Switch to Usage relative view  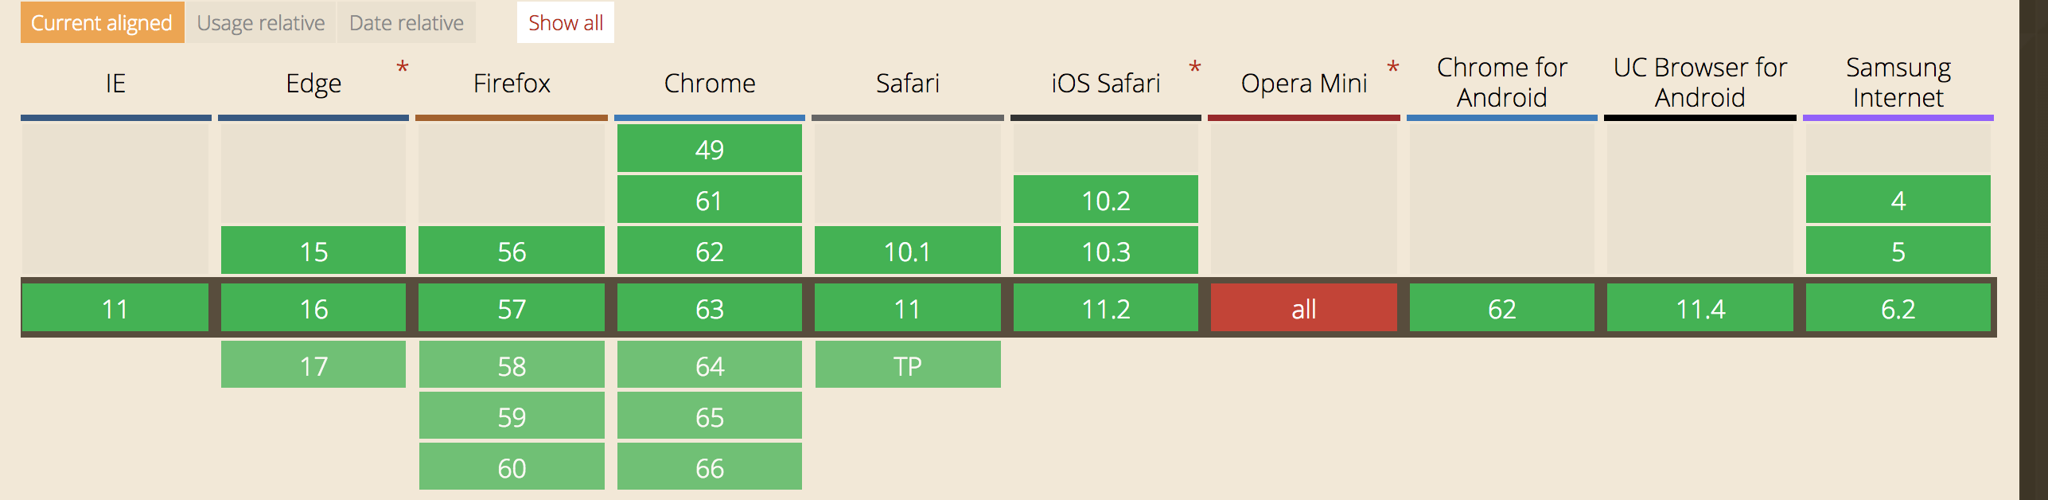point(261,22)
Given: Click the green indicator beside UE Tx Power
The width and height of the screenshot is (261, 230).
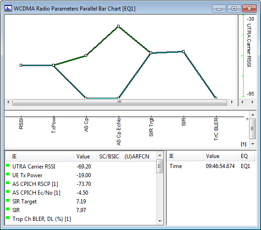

········

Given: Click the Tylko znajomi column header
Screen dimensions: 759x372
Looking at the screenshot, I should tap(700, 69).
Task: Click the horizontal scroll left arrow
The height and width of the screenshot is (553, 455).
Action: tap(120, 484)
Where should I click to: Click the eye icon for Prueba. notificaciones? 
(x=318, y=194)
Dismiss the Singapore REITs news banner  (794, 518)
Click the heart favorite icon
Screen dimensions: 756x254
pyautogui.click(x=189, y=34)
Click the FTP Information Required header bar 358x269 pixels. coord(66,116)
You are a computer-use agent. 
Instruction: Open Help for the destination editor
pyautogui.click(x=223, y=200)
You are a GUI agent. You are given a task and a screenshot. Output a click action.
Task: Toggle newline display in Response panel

········

Task details ::
Give again, word for word, every line of the listing above from the one with "Given: Click the Tylko znajomi column header" to the one with "Task: Toggle newline", both inclusive, and nothing beyond them.

Answer ::
Given: Click the Tylko znajomi column header
Screen dimensions: 759x372
Looking at the screenshot, I should tap(700, 69).
Task: Click the horizontal scroll left arrow
The height and width of the screenshot is (553, 455).
Action: tap(120, 484)
Where should I click to: Click the eye icon for Prueba. notificaciones? 
(x=318, y=194)
Dismiss the Singapore REITs news banner  (794, 518)
Click the heart favorite icon
Screen dimensions: 756x254
pyautogui.click(x=189, y=34)
Click the FTP Information Required header bar 358x269 pixels. coord(66,116)
You are a computer-use agent. 
Instruction: Open Help for the destination editor
pyautogui.click(x=223, y=200)
You are a GUI agent. You are given a task and a screenshot. Output a click action.
Task: Toggle newline display in Response panel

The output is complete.